Foros de Vale Figueira, 30 de setembro de 2043
No interior mais interior do Portugal, assumi o compromisso de ajudar a fazer comunidades. No périplo do mês de setembro de vinte e três, visitei o meu amigo Alfredo. Falou-me de sonhos, mostrou-me mais um espaço, do que viria a ser a comunidade do Freixo do Meio.
Eu seguia os passos de antigos andarilhos da educação. Como alguém, que, em 1912, escrevia:
“Na minha última digressão à minha terra, observei algumas coisas que bastante agradaram ao meu coração. O que mais me encheu de júbilo foi o interesse quenotei pela instrução. É preciso instruir e educar, para que o homem saiba o que quer ser, saiba ser livre e saiba ser cidadão”.
Sábias e percursoras palavras, mais adiante tornadas realidade.
Porém, por essa altura, em todas as terras, havia placas informativas com as inscrições “Escola Primária” e “Escola eb2,3”. Esses modelos de construções escolares tinham sido substituídos por novos velhos modelos de edifícios feitos de salas de aula. Na verdade, nada havia mudado. Digitalizadas, as práticas do século XXI eram idênticas às do século XIX. Em Portugal como no Brasil.
Por essa altura, no Norte, o ministério dava sinais de aceitar dialogar. No Brasil, nem tanto. O novo governo adotara o modelo “sobralista”, que a nada conduziria. Em municípios onde se acendera algumas centelhas de mudança, gestores idiotas deitavam a perder anos de porfiados esforços de humanização. E a minha amiga Tina reagia a idiotices e aberrações pedagógicas, num texto de quatro frases, de que extraí a primeira.
“Adoraria conversar com Sigmund Freud sobre a Educação Humanizada. Seria incrível partilhar suas belezuras e (quem sabe!) Freud poderia explicar os recorrentes perrengues que enfrentamos com as massas que desejam ilusões (paliativos) e com os felizes idiotas que colocam empecilhos.
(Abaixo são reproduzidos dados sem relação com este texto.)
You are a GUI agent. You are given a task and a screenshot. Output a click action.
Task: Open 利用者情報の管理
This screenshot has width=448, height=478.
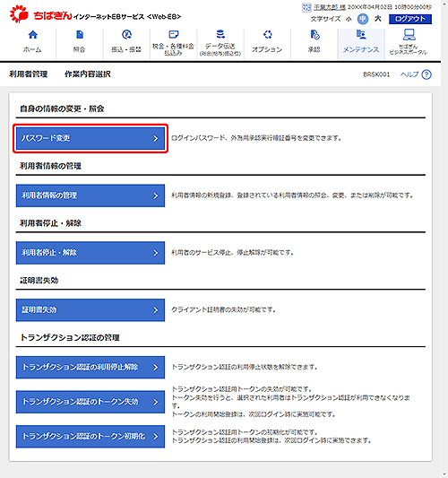[x=90, y=196]
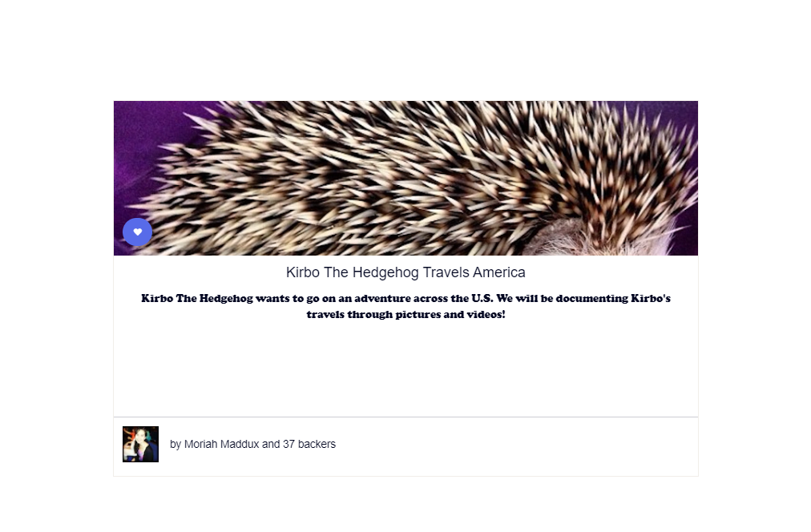
Task: Click the word 'adventure' in the description
Action: tap(382, 298)
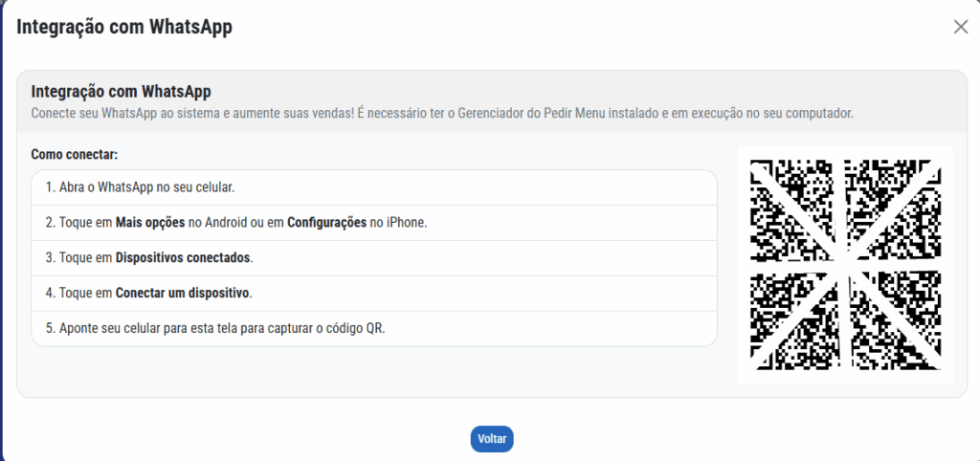The width and height of the screenshot is (980, 461).
Task: Click the center of the QR code
Action: (x=846, y=265)
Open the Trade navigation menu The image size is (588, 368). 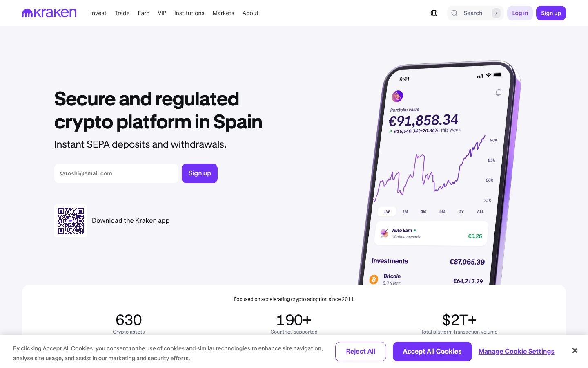pos(122,13)
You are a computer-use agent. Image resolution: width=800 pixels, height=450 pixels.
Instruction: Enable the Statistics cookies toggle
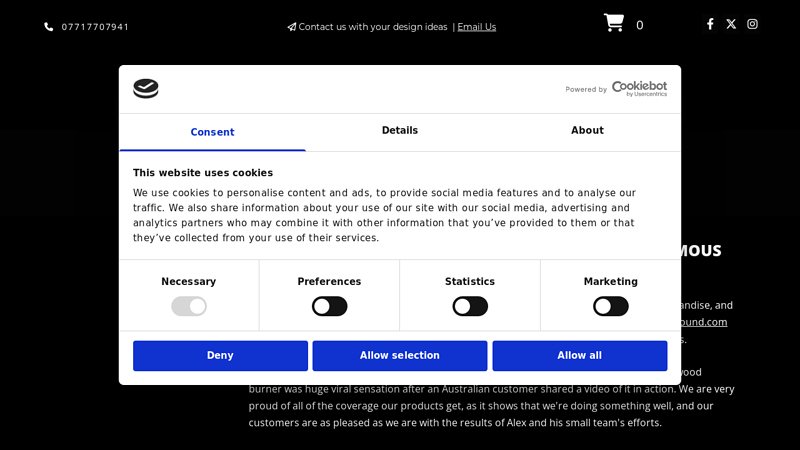pyautogui.click(x=470, y=307)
Já Freud dizia: “Existem duas maneiras de ser feliz nesta vida, uma é fazer-se de idiota e a outra sê-lo.”
Partindo da freudiana afirmação, reconstituí memórias de velhas andanças. No tempo de uma salazarenta ditadura, divulgávamos um poema “proibido” pela Comissão de Censura, da autoria de Bertolt Brecht. Nos saraus, mais ou menos clandestinos, realizados em criptas de igrejas, em salões paroquiais, em lugares onde a minha militância católica me levasse, a Soledade o declamava:
“Sente-se. Encoste-se tranquilamente na cadeira.
Ouve-me bem? Tenho algo a dizer-lhe que vai interessá-lo. Você é um idiota.”
Fui ao dicionário, procurar o significado da palavra. Provém do grego “idiótes”. Significa “pessoa leiga, sem habilidade profissional”.
Na Psiquiatria, o idiota é aquele que sofre de “idiotia”, diagnóstico atribuído ao indivíduo mentalmente deficiente. Popularmente, um idiota é um indivíduo tolo, imbecil, desprovido de bom senso. O sistema de ensinagem estava semeado de idiotia, de gente desprovida de bom senso. E, para os idiotas, as ciências da educação não passavam de ciências ocultas, o que piorava a situação.
Num dos desgovernos em que o Brasil era fértil, uns idiotas tentaram retirar a palavra “político” do documento-base da prática escolar: o Projeto Político-Pedagógico. Em tenra idade, muitos alunos ficavam expostos a subliminares influências consumistas, a uma erotização precoce, à violência e competição, que jogos idiotas (e professáurios idiotas) estimulavam. Idiotas profissionais ocupavam lugares de relevo na estrutura do “sistema”, burocratizando-o, impondo lideranças tóxicas, criando obstáculos a quem, como a minha amiga Tina, buscava humanizar a Educação.